Re: [PATCH] USB:bugfix a controller halt error

From: Alan Stern
Date: Fri Jul 21 2023 - 10:57:32 EST


On Fri, Jul 21, 2023 at 06:00:15PM +0800, liulongfang wrote:
> On systems that use ECC memory. The ECC error of the memory will
> cause the USB controller to halt. It causes the usb_control_msg()
> operation to fail.

How often does this happen in real life? (Besides, it seems to me that
if your system is getting a bunch of ECC memory errors then you've got
much worse problems than a simple USB failure!)

And why do you worry about ECC memory failures in particular? Can't
_any_ kind of failure cause the usb_control_msg() operation to fail?

> At this point, the returned buffer data is an abnormal value, and
> continuing to use it will lead to incorrect results.

The driver already contains code to check for abnormal values. The
check is not perfect, but it should prevent things from going too
badly wrong.

> Therefore, it is necessary to judge the return value and exit.
>
> Signed-off-by: liulongfang <liulongfang@xxxxxxxxxx>

There is a flaw in your reasoning.

The operation carried out here is deliberately unsafe (for full-speed
devices). It is made before we know the actual maxpacket size for ep0,
and as a result it might return an error code even when it works okay.
This shouldn't happen, but a lot of USB hardware is unreliable.

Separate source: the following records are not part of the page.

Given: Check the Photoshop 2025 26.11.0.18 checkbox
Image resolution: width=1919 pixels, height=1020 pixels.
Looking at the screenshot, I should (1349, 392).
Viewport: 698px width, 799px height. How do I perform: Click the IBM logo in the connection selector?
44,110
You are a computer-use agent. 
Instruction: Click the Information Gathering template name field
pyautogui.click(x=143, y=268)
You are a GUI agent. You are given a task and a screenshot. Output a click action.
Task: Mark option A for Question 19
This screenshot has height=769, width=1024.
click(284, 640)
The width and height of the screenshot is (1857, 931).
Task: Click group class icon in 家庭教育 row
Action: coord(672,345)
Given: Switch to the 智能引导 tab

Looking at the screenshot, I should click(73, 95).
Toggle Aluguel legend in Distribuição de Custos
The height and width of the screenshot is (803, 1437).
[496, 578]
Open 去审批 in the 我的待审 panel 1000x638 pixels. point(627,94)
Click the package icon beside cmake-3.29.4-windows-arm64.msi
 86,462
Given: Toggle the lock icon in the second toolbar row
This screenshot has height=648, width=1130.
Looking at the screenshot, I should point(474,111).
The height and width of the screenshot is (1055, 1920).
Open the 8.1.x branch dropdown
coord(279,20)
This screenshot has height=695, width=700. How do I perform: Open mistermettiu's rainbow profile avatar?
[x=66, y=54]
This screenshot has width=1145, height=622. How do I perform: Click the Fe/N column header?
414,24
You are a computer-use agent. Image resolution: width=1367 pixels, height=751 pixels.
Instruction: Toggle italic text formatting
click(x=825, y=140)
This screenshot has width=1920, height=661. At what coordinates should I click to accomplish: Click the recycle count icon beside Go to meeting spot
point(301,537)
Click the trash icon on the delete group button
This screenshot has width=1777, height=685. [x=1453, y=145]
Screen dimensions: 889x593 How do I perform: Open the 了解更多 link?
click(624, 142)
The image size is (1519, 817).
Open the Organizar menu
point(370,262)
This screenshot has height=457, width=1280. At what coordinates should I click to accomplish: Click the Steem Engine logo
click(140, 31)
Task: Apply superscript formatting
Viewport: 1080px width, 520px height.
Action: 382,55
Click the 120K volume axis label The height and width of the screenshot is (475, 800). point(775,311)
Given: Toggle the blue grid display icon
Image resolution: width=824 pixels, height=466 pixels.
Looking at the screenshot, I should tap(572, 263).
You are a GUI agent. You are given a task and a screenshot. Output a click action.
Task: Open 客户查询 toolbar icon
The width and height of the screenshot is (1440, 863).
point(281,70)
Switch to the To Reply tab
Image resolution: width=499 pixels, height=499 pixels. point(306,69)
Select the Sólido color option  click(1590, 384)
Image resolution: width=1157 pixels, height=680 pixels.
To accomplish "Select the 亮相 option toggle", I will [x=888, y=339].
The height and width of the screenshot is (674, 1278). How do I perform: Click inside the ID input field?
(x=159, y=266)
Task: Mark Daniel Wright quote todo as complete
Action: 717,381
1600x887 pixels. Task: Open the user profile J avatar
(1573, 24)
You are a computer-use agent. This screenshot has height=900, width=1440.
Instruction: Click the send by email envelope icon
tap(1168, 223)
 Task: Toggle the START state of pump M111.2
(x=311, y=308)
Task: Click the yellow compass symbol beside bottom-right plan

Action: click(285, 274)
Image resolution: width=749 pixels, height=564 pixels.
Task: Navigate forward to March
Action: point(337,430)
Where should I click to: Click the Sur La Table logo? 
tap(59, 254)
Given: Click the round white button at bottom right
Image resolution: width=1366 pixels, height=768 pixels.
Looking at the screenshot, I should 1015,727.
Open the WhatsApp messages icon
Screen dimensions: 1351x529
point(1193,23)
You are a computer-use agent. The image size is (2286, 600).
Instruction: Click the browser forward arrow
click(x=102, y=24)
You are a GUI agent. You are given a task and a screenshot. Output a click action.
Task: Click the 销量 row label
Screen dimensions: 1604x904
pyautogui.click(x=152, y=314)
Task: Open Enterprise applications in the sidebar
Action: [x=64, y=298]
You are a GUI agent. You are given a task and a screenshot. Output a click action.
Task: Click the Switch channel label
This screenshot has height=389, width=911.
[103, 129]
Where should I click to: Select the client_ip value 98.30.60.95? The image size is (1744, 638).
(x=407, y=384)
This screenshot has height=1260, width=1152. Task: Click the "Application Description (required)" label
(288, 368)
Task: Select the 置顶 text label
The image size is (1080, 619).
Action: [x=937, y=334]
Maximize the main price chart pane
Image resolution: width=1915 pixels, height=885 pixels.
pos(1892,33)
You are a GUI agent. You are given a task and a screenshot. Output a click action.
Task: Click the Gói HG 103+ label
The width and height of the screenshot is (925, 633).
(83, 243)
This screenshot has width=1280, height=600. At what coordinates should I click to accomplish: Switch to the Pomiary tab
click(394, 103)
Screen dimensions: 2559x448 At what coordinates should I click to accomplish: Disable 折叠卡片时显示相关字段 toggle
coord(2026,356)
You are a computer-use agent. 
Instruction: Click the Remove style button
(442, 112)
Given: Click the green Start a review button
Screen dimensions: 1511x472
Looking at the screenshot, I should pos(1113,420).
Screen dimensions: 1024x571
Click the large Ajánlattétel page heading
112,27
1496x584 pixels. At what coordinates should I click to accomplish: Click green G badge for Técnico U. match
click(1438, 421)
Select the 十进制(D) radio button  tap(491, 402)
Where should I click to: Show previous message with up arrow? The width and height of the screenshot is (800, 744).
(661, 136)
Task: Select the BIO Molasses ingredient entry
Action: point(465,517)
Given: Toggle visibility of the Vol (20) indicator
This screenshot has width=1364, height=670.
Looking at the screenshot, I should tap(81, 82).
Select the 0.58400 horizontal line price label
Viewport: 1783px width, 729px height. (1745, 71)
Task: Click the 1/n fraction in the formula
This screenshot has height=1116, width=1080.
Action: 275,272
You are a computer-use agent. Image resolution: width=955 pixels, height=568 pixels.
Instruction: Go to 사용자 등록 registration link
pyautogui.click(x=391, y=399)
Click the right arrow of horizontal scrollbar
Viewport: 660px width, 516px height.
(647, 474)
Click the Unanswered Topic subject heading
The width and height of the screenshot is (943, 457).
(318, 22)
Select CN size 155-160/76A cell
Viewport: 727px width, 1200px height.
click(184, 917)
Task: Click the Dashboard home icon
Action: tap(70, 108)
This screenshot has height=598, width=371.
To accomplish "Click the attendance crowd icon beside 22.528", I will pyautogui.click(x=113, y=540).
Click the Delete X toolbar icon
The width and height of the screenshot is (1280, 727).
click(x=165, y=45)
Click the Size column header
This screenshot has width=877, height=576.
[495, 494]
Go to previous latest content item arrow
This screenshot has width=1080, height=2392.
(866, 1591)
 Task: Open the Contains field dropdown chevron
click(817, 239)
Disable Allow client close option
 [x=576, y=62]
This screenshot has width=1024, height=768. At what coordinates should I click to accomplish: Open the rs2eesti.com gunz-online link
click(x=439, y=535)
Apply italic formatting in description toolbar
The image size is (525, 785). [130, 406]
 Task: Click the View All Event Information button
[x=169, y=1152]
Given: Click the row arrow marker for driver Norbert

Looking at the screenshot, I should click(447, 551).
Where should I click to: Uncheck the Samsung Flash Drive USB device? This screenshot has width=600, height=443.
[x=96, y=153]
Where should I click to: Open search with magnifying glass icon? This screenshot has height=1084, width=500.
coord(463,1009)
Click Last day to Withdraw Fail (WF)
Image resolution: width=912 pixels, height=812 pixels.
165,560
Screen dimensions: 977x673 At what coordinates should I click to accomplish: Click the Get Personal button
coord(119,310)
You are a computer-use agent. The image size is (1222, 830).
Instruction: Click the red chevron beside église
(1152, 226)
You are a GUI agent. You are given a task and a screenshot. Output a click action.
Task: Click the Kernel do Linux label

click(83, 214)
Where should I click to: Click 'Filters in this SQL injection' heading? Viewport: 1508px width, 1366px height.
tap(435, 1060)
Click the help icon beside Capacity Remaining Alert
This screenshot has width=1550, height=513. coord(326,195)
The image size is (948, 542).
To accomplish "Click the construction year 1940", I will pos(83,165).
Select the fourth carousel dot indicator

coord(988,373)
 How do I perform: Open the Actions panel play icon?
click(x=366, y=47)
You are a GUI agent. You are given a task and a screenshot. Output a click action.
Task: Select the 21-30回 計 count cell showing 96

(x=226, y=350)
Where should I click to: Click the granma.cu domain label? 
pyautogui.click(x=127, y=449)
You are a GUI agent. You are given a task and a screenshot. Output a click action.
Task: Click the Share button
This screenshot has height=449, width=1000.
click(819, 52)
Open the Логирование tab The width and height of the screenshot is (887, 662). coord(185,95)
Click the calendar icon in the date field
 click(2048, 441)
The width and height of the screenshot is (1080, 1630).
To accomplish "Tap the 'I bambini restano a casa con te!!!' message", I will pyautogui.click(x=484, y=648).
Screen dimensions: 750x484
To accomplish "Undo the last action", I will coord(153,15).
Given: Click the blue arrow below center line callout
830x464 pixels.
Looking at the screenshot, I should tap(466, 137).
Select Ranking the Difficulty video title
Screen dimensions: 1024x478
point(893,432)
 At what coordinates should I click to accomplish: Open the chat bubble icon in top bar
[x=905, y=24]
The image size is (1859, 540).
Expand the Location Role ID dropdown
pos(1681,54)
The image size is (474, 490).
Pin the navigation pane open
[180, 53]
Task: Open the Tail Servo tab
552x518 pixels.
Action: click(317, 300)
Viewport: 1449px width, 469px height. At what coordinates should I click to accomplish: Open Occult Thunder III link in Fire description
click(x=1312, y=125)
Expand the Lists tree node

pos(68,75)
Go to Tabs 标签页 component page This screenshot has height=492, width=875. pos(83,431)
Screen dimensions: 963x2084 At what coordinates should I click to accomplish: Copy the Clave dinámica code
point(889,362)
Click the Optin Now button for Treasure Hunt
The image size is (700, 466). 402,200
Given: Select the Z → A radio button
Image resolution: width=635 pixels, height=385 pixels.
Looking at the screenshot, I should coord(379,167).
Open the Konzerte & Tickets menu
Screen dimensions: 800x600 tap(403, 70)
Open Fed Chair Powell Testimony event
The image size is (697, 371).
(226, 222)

Therefore we must not ignore the result merely because r < 0. If we do
that, the kernel might stop working with some devices.

Alan Stern

> ---
> drivers/usb/core/hub.c | 10 ++++++++++
> 1 file changed, 10 insertions(+)
>
> diff --git a/drivers/usb/core/hub.c b/drivers/usb/core/hub.c
> index a739403a9e45..6a43198be263 100644
> --- a/drivers/usb/core/hub.c
> +++ b/drivers/usb/core/hub.c
> @@ -4891,6 +4891,16 @@ hub_port_init(struct usb_hub *hub, struct usb_device *udev, int port1,
> USB_DT_DEVICE << 8, 0,
> buf, GET_DESCRIPTOR_BUFSIZE,
> initial_descriptor_timeout);
> + /* On systems that use ECC memory, ECC errors can
> + * cause the USB controller to halt.
> + * It causes this operation to fail. At this time,
> + * the buf data is an abnormal value and needs to be exited.
> + */
> + if (r < 0) {
> + kfree(buf);
> + goto fail;
> + }
> +
> switch (buf->bMaxPacketSize0) {
> case 8: case 16: case 32: case 64: case 255:
> if (buf->bDescriptorType ==
> --
> 2.24.0
>